Entries taken from a collection:
%%
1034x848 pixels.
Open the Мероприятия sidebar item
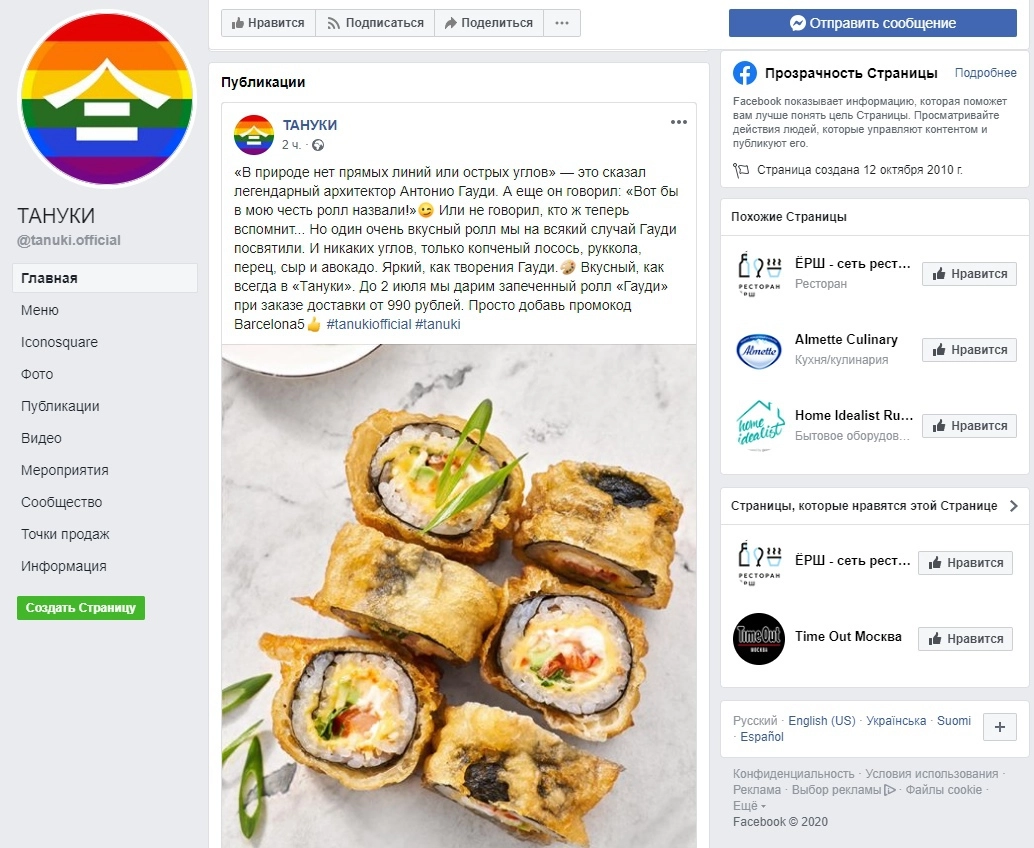point(65,470)
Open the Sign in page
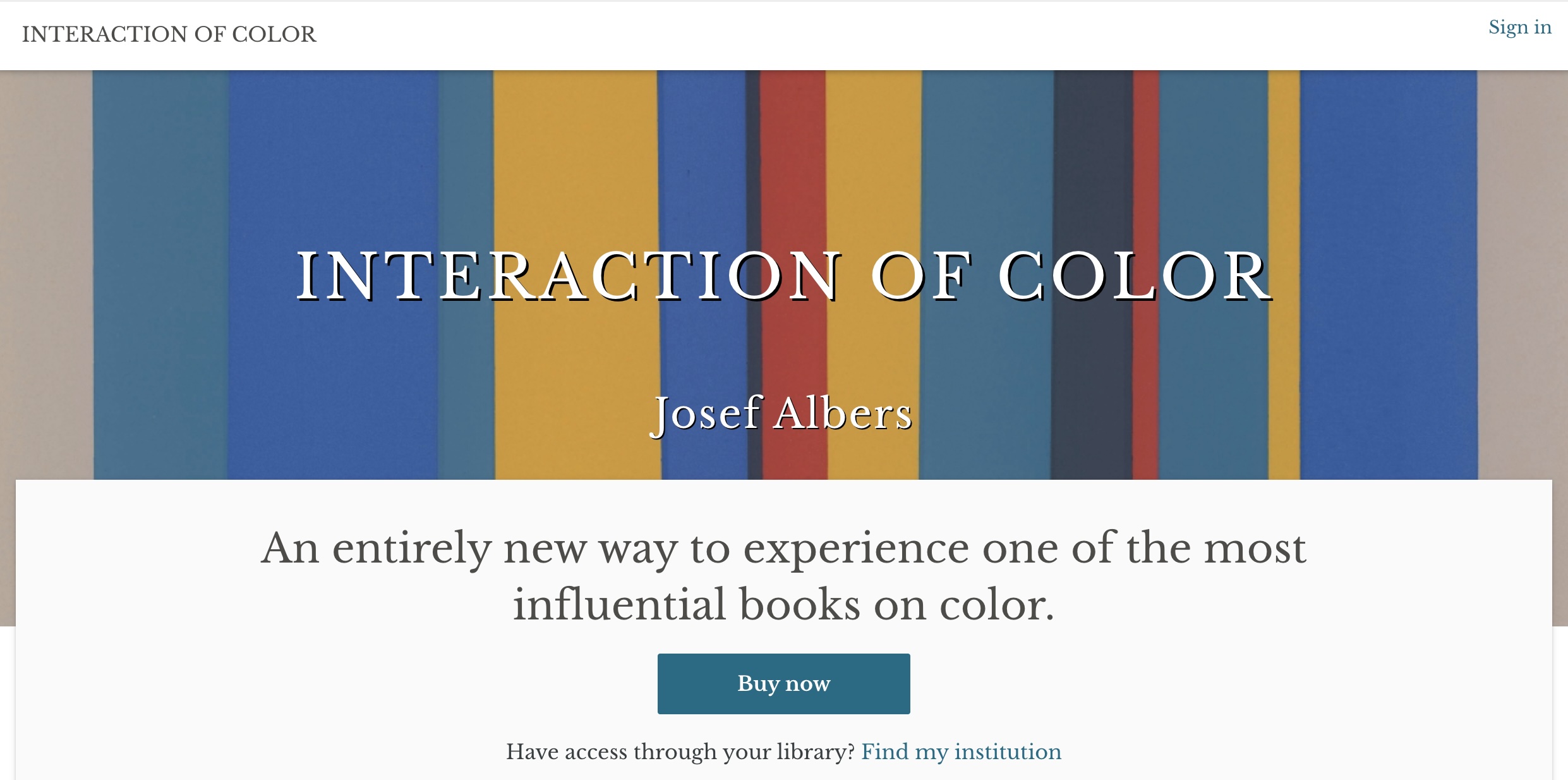The width and height of the screenshot is (1568, 780). pyautogui.click(x=1519, y=27)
%%
_WHAT NEEDS TO BE DONE_
A word-for-word retyping of every record is required, without the pictures.

_EXERCISE OUTPUT_
1034x848 pixels.
Open the Мероприятия sidebar item
point(65,470)
Open the Sign in page
The width and height of the screenshot is (1568, 780). pyautogui.click(x=1519, y=27)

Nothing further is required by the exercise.